03 Mart, lâik Türkiye Cumhuriyeti tarihinde çok önemli üç kanunun kabul edilişinin yıldönümüdür. 3 Mart 1924’te, Halifeliğin kaldırılmasına ve Osmanlı hanedanının yurt dışına çıkarılmasına, Şeriye ve Evkaf, Harbiye Vekâletleri’nin kaldırılmasına, Tevhid-i Tedrisat Kanunu’nun (Öğretim ve eğitimde birlik) kabulüne karar verilmişti.

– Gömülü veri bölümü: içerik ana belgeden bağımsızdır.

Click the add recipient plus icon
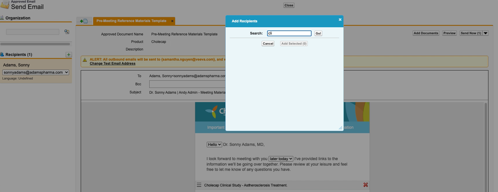This screenshot has height=192, width=498. [x=69, y=55]
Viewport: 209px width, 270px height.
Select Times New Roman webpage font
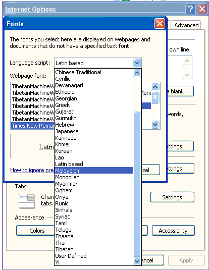pyautogui.click(x=33, y=126)
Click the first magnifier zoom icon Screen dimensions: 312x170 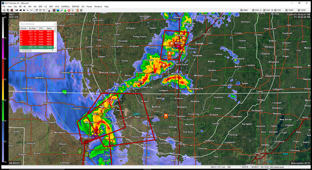pyautogui.click(x=37, y=10)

Kurtuluş Savaşı başladığında, Atatürk’ün hedefi tam bağımsızlıktı. Ancak, Atatürk tam bağımsızlığı kazanmak için savaşın kazanılmasını yeterli bulmuyordu. Ülke, kendi kendini idarede özerk bir devlet statüsüne de kavuşmalıydı.

Siyasî düzende istenilen aşamaya varılabilmesi için ise, Halife’nin sosyal hukuk düzenine ve eğitim alanına yön verici tutumu önlenmeliydi.

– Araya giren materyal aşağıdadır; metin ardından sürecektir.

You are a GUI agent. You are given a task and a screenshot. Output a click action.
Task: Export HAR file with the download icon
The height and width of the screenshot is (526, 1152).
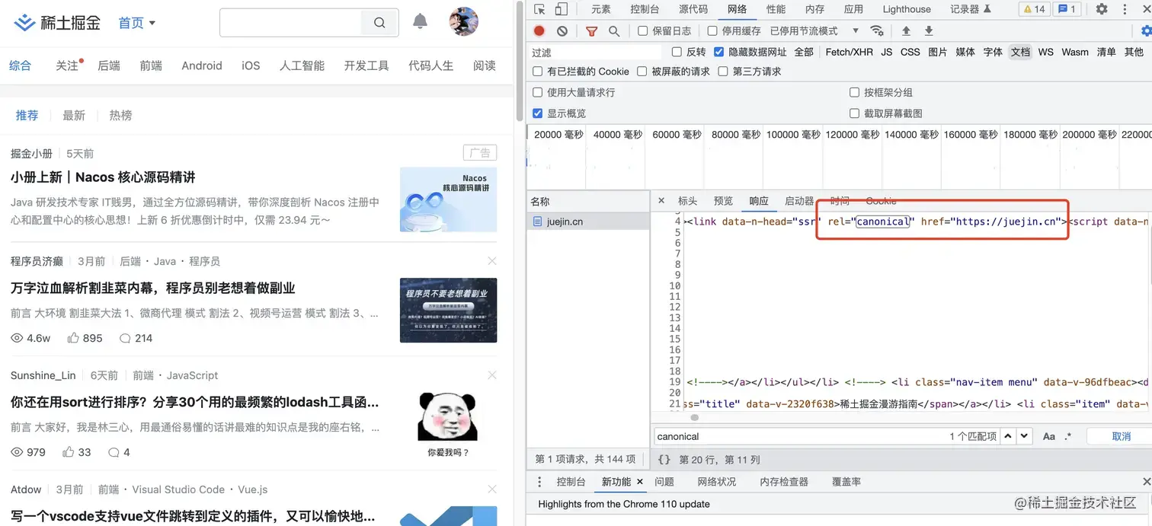[x=928, y=30]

Çünkü Halifelik, bütün insanlığı ilgilendiren, dünya ölçüsünde bir olaydı. Millî değildi. Çok yönlü oluşu sebebiyle, ülkenin çeşitli problemlerinin tartışılmasında sınırları aşan olumsuz durumların ortaya çıkacağı belliydi. Bu da, ülkenin bağımsızlığına gölge düşürecekti.

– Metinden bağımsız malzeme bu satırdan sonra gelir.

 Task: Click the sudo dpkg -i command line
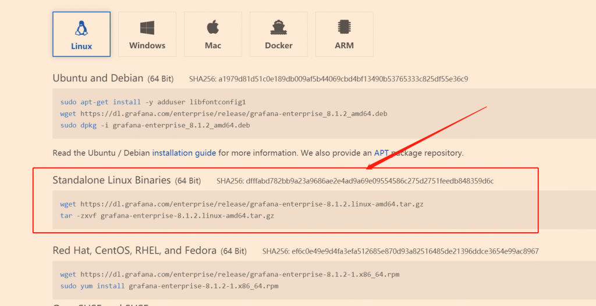click(x=155, y=125)
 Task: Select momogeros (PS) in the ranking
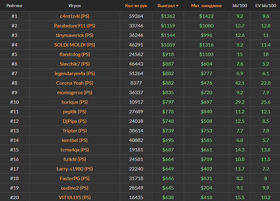click(74, 92)
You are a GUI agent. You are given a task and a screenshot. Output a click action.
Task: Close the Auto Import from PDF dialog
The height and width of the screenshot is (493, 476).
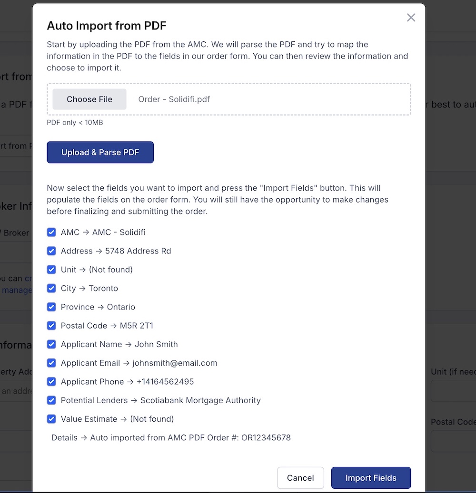pos(411,18)
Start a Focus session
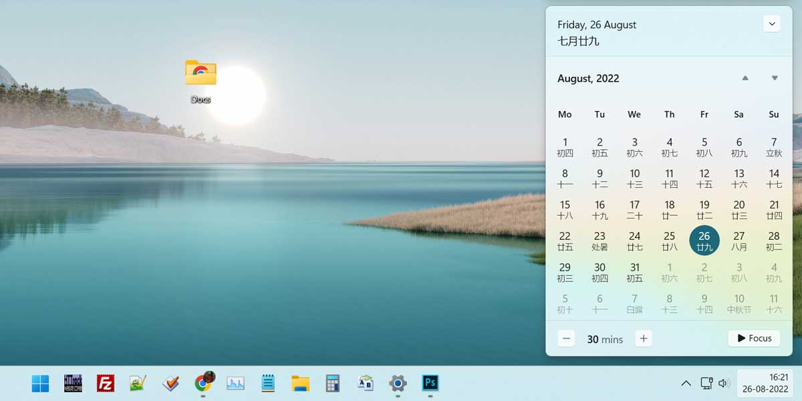 coord(754,338)
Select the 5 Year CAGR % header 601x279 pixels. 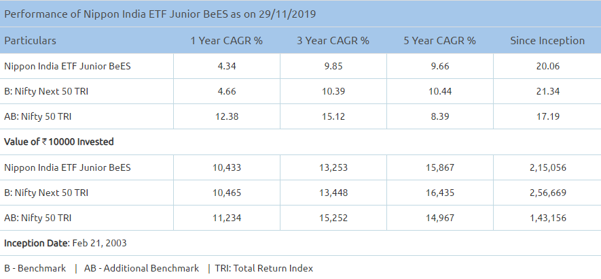[439, 40]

İşte bunun bilincinde olan TBMM, 3 Mart 1924 günü çıkardığı bir kanunla halifeliği kaldırdı. Halife Abdülmecit ile Osmanlı hanedanı üyelerinin yurt dışına çıkarılmasına karar verildi.

Halifeliğin kaldırılması, iki bakımdan büyük önem taşır. Önce, esasen XIII. yüzyılda fiilen ortadan kalmış ve Müslümanlar üzerinde hiçbir zaman birleştirici etkisi olmamış, gereksiz bir kuruma son verilmiştir.

İkincisi, halifeliğin kaldırılması ile lâik düzene geçişte çok büyük bir adım atılmıştır.Bundan sonradır ki, yönetim alanında olsun, hukuk ve eğitim açısından olsun, bir takım inkılâp yasalarının gerçekleşmesi sürdü.

Diğer yandan bu millî ve sosyal hareketin içinde dinin varlığı yok olmadı. Bütün safiyeti ve içtenliğiyle en büyük makam olan bireylerin vicdanlarında taht kurdu.

Halifeliğin kaldırıldığı gün, TBMM’nin çıkardığı bir kanunla dinîesasların yönetim kurallarından çekilmesi yolunda önemli bir hamle yapıldı. Şeriye Vekilliği’nin varlığı, din ve dünya işlerini birbirine karıştırıyordu. Bu örgüt, her türlü din işini düzenliyor, ayrıca diğer devlet kurumlarınca yapılan her türlü işlemin dine uygun olup olmadığını denetliyordu. Halifelik ile birlikte bu vekilliğin de kaldırılması gerekiyordu ve kaldırıldı.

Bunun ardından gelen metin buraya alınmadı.